_Given exercise_: Copy out the lines below word for word, from the line with "803x627 pixels." to the line with "Looking at the screenshot, I should 260,267.", including both of those lines.
◆ ◆ ◆ ◆
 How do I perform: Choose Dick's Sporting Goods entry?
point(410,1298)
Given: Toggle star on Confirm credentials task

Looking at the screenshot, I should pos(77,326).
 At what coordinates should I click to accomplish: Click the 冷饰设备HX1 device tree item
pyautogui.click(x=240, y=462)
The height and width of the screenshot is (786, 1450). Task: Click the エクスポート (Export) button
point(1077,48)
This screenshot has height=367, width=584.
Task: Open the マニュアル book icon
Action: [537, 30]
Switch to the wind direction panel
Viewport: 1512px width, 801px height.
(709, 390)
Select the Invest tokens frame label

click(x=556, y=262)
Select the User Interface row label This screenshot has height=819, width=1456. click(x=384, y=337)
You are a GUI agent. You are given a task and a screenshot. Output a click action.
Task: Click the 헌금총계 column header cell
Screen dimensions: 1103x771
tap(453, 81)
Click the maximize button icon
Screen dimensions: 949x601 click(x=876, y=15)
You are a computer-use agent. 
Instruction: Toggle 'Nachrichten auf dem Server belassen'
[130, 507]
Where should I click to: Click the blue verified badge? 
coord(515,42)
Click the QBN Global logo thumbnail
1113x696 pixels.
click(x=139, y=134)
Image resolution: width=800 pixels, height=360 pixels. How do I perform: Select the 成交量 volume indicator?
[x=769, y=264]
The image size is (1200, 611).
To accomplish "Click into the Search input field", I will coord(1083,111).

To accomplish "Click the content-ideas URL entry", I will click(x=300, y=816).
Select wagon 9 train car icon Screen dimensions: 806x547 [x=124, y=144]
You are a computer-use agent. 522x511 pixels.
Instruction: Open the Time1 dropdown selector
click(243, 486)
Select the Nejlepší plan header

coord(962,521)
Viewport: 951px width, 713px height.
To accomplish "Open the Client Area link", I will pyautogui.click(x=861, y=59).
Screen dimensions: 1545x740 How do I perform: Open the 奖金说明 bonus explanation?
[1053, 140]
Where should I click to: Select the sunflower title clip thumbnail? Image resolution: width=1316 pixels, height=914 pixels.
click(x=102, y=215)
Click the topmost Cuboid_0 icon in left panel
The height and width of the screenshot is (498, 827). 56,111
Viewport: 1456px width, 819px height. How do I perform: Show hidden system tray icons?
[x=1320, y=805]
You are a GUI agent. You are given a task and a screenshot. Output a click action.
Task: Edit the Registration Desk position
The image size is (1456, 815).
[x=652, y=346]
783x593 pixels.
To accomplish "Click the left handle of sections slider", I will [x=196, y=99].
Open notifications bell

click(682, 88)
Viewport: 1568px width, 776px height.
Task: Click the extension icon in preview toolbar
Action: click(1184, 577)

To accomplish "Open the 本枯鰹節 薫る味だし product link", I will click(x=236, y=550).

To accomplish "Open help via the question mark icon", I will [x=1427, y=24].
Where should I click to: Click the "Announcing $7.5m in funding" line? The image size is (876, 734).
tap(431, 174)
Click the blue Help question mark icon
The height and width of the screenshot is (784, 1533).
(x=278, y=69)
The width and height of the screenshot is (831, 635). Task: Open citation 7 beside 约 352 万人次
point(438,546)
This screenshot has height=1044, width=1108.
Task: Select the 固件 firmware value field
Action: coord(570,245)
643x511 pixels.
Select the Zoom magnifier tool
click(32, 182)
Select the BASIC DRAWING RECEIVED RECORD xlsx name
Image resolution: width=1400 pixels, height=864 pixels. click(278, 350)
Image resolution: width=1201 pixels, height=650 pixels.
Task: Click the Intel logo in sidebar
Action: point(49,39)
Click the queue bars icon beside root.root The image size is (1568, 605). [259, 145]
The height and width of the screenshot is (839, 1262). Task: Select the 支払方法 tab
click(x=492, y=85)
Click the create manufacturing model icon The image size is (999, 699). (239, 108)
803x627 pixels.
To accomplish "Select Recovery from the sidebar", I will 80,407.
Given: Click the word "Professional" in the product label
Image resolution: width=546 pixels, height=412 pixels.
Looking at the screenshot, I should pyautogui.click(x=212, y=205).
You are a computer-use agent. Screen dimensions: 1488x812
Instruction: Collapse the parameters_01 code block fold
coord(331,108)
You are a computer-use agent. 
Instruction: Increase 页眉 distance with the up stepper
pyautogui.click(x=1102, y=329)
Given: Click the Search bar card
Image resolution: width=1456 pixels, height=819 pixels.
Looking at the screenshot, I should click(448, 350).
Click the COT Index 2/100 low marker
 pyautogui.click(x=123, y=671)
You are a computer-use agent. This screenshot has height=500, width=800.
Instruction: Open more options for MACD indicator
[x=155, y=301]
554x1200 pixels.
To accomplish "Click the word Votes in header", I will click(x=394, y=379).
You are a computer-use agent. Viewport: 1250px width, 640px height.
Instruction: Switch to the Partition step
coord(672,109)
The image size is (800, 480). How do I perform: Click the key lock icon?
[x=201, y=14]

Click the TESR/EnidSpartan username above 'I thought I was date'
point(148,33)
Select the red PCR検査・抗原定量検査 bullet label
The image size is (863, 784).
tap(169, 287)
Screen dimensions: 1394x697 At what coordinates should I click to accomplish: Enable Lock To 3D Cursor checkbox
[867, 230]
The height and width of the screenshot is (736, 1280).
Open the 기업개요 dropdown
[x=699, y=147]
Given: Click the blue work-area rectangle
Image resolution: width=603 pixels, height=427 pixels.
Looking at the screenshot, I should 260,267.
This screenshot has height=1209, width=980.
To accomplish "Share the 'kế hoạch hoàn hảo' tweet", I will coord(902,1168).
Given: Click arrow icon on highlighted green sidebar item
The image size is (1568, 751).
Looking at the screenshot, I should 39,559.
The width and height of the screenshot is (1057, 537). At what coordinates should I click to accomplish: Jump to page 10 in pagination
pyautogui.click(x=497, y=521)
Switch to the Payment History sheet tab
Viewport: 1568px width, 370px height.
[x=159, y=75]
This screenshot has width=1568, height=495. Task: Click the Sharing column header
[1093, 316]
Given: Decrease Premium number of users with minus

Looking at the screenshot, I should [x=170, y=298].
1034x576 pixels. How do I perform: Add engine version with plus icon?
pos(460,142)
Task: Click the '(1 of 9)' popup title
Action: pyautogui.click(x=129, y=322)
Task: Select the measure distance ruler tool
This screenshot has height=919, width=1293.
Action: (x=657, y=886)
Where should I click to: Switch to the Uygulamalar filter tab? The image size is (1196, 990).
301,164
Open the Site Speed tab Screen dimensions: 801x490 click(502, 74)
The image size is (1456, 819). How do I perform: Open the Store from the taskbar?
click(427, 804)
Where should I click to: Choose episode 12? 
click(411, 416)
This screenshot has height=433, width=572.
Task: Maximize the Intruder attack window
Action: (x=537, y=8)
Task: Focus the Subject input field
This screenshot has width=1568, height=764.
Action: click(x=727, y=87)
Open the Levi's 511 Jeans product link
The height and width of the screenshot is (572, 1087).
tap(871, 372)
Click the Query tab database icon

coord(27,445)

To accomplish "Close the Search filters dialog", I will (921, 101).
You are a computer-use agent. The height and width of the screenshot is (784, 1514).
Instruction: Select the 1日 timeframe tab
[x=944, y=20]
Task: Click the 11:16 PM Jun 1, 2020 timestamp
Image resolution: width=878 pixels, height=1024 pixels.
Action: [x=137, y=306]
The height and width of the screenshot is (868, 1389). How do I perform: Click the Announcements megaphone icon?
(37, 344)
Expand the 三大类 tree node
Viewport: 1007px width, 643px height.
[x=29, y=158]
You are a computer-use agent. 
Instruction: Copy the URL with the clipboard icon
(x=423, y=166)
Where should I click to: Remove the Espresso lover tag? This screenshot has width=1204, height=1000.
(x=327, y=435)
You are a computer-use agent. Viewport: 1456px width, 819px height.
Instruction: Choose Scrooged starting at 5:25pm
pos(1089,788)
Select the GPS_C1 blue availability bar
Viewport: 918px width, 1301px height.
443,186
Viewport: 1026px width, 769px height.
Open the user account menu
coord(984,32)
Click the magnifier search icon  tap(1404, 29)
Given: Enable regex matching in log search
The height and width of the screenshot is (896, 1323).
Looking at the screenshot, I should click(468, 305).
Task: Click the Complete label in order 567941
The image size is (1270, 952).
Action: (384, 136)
◆ ◆ ◆ ◆
_Response_:
803x627 pixels.
To accomplish "Select Recovery from the sidebar", I will 80,407.
Given: Click the word "Professional" in the product label
Image resolution: width=546 pixels, height=412 pixels.
Looking at the screenshot, I should pyautogui.click(x=212, y=205).
You are a computer-use agent. Screen dimensions: 1488x812
Instruction: Collapse the parameters_01 code block fold
coord(331,108)
You are a computer-use agent. 
Instruction: Increase 页眉 distance with the up stepper
pyautogui.click(x=1102, y=329)
Given: Click the Search bar card
Image resolution: width=1456 pixels, height=819 pixels.
Looking at the screenshot, I should click(448, 350).
Click the COT Index 2/100 low marker
 pyautogui.click(x=123, y=671)
You are a computer-use agent. This screenshot has height=500, width=800.
Instruction: Open more options for MACD indicator
[x=155, y=301]
554x1200 pixels.
To accomplish "Click the word Votes in header", I will click(x=394, y=379).
You are a computer-use agent. Viewport: 1250px width, 640px height.
Instruction: Switch to the Partition step
coord(672,109)
The image size is (800, 480). How do I perform: Click the key lock icon?
[x=201, y=14]

Click the TESR/EnidSpartan username above 'I thought I was date'
point(148,33)
Select the red PCR検査・抗原定量検査 bullet label
The image size is (863, 784).
tap(169, 287)
Screen dimensions: 1394x697 At what coordinates should I click to accomplish: Enable Lock To 3D Cursor checkbox
[867, 230]
The height and width of the screenshot is (736, 1280).
Open the 기업개요 dropdown
[x=699, y=147]
Given: Click the blue work-area rectangle
Image resolution: width=603 pixels, height=427 pixels.
Looking at the screenshot, I should 260,267.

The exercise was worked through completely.